Set problem a: Copy word for word the lines of the listing, starting with the line that contains "Where should I click to: Click the 行" and going on through the line that contains "Looking at the screenshot, I should click(86, 430).".

Source passage:
%%
Tourism in Portugal serves millions of international and domestic tourists. Tourists visit to see cities, historic landmarks, enjoy beaches, or religious sites. As of 2019, Portugal had 27 million visitors. The most popular destinations were Lisbon, Porto, the Algarve, the Portuguese Riviera, Madeira, Sintra, Óbidos and Fátima. The most popular with internationals were Lisbon, the Algarve and Northern Portugal. National tourists prefer Northern Portugal, followed by Central Portugal and the Algarve.

Statistics
In 2006, the country was visited by 7 million tourists, three million of which came from Spain. By 2018, the country was visited by 12.8 million international tourists.

In 2016, and compared to 2015, most tourists staying in hotels were attracted to Lisbon (6.3 million, up from 5.8), Porto and Northern Portugal (4.4 million, up from 3.9), the Algarve (4.2 million, up from 3.8), Central Portugal (3.2 million, up from 2.9 million), Madeira (1.5 million, up from 1.3), Alentejo (1.2 million, up from 1.1),  and the Azores (0.5 million, up from 0.4). The Algarve and Lisbon lead in overnight stays. In 2016, overnight stays grew significantly in other regions: the Azores (+21.1%), Northern Portugal (+14.4%), Alentejo (+12%), Central Portugal (+11.8%), and Madeira (+10.9%).

The following table presents the nationality of the largest demographic of tourists from 2017 to 2019:

In 2016, accounting international tourists, the most popular regions were Lisbon (4.4 million), Algarve (3 million), Northern Portugal (2.1 million), Central Portugal (1.2), Madeira (1.2), Alentejo 370,000 and the Azores. For national tourists the most popular regions were Northern Portugal (2.3), Central Portugal (2.0), Lisbon (1.9), the Algarve (1.2), Alentejo (0.8), Madeira (0.29), and the Azores (0.27).
%%
Data for this task:
%%
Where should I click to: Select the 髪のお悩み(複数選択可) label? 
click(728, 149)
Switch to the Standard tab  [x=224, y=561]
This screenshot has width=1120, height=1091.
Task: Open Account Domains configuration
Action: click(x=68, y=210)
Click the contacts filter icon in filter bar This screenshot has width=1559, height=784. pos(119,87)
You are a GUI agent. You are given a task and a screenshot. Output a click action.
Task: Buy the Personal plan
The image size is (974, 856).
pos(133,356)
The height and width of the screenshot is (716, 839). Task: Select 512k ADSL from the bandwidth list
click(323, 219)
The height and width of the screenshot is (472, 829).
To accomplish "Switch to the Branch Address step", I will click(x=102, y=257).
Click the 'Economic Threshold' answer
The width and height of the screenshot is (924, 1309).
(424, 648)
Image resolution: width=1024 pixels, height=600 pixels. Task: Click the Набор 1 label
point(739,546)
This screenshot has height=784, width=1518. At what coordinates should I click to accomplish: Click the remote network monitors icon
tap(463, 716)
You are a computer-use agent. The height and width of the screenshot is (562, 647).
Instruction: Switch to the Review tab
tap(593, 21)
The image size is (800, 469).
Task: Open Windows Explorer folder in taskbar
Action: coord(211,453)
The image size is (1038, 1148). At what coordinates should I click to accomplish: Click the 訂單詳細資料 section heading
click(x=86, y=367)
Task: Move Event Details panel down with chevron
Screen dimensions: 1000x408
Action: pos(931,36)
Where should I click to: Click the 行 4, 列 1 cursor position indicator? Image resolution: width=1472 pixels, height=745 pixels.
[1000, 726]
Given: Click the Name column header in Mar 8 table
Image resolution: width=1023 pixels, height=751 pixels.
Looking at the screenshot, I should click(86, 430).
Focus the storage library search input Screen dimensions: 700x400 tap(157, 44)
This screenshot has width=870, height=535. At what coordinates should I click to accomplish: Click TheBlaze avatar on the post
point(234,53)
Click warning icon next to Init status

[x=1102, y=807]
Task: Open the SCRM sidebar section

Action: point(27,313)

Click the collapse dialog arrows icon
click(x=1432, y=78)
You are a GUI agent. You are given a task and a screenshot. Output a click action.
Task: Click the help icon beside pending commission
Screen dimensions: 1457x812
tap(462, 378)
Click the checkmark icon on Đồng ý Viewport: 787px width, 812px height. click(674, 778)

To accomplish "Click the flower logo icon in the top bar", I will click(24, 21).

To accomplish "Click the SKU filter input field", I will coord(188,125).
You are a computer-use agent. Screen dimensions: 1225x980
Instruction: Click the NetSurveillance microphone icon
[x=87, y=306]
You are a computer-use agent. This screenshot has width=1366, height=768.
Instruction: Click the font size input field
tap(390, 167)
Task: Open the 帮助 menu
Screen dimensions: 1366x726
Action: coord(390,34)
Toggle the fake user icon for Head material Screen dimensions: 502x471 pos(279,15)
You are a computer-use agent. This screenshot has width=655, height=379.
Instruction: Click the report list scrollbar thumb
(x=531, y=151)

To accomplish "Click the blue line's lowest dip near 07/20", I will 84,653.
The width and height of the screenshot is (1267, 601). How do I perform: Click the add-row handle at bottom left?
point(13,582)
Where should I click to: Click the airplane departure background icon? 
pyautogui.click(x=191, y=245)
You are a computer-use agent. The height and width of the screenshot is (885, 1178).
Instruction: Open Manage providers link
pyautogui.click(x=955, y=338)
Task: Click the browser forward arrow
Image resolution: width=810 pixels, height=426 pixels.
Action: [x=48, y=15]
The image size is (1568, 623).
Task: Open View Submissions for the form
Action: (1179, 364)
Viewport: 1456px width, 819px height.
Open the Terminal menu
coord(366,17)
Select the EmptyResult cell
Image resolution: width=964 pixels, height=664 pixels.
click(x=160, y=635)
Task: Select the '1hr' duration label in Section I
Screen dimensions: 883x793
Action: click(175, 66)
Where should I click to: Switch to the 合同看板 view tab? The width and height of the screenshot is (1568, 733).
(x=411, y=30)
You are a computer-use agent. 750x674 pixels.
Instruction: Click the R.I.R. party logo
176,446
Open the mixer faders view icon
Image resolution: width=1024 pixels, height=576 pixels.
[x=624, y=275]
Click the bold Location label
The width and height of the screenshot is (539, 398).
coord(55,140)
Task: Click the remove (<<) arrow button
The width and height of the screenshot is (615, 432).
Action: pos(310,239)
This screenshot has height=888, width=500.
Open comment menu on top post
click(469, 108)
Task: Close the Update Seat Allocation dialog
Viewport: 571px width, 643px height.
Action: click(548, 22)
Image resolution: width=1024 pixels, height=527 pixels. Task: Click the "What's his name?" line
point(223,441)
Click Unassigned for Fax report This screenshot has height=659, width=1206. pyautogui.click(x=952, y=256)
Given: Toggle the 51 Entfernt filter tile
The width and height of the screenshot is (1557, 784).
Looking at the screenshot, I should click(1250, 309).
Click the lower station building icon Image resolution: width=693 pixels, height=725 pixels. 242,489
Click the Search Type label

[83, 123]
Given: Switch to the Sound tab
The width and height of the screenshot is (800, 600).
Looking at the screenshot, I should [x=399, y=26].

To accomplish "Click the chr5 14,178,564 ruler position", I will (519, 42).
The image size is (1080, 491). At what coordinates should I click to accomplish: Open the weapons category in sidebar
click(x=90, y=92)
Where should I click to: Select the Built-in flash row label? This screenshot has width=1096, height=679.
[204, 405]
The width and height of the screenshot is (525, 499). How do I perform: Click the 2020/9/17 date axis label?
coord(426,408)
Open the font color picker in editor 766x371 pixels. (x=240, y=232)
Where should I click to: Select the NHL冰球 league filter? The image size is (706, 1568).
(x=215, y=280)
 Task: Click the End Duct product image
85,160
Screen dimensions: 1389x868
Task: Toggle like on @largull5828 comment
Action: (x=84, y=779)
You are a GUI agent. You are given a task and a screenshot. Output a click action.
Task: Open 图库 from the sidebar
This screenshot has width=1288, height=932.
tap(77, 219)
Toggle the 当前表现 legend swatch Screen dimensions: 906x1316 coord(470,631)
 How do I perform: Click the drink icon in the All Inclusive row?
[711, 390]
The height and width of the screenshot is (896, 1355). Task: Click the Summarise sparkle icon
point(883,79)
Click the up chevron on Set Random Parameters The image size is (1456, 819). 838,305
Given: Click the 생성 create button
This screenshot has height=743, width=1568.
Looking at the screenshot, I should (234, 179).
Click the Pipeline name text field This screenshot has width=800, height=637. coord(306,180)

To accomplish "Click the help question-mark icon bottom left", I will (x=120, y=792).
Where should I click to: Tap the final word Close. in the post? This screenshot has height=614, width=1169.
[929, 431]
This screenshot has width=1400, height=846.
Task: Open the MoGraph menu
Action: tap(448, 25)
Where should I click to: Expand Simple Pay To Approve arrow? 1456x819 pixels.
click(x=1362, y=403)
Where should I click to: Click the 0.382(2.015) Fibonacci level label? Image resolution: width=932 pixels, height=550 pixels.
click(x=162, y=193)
%%
Set problem b: Write the next part of the text on tourism in Portugal, continuing after its last sentence.

Task output a:
Where should I click to: Click the 行 4, 列 1 cursor position indicator? Image resolution: width=1472 pixels, height=745 pixels.
[1000, 726]
Given: Click the Name column header in Mar 8 table
Image resolution: width=1023 pixels, height=751 pixels.
Looking at the screenshot, I should click(86, 430).

Task output b:
The following table presents the nationality of the largest demographic of tourists by region in 2019:

Lisbon is, with Barcelona, one of the European cities leading in overnight stays. The urban areas of Porto and Northern Portugal, north of Douro River surpassed Madeira, in 2010, and the Algarve, in 2015, and became the second most visited destination in Portugal. In 2015, most tourists were Europeans, but also from the Americas and Asia. Sleeping in the country's hotels, the most numerous are the British, Spanish, French, Germans, Brazilians, the Dutch, Americans, Italians, and the Japanese, which not only want the sun and the beach, but mostly cultural ones, city breaks, gastronomy, nautical tourism, or business traveling.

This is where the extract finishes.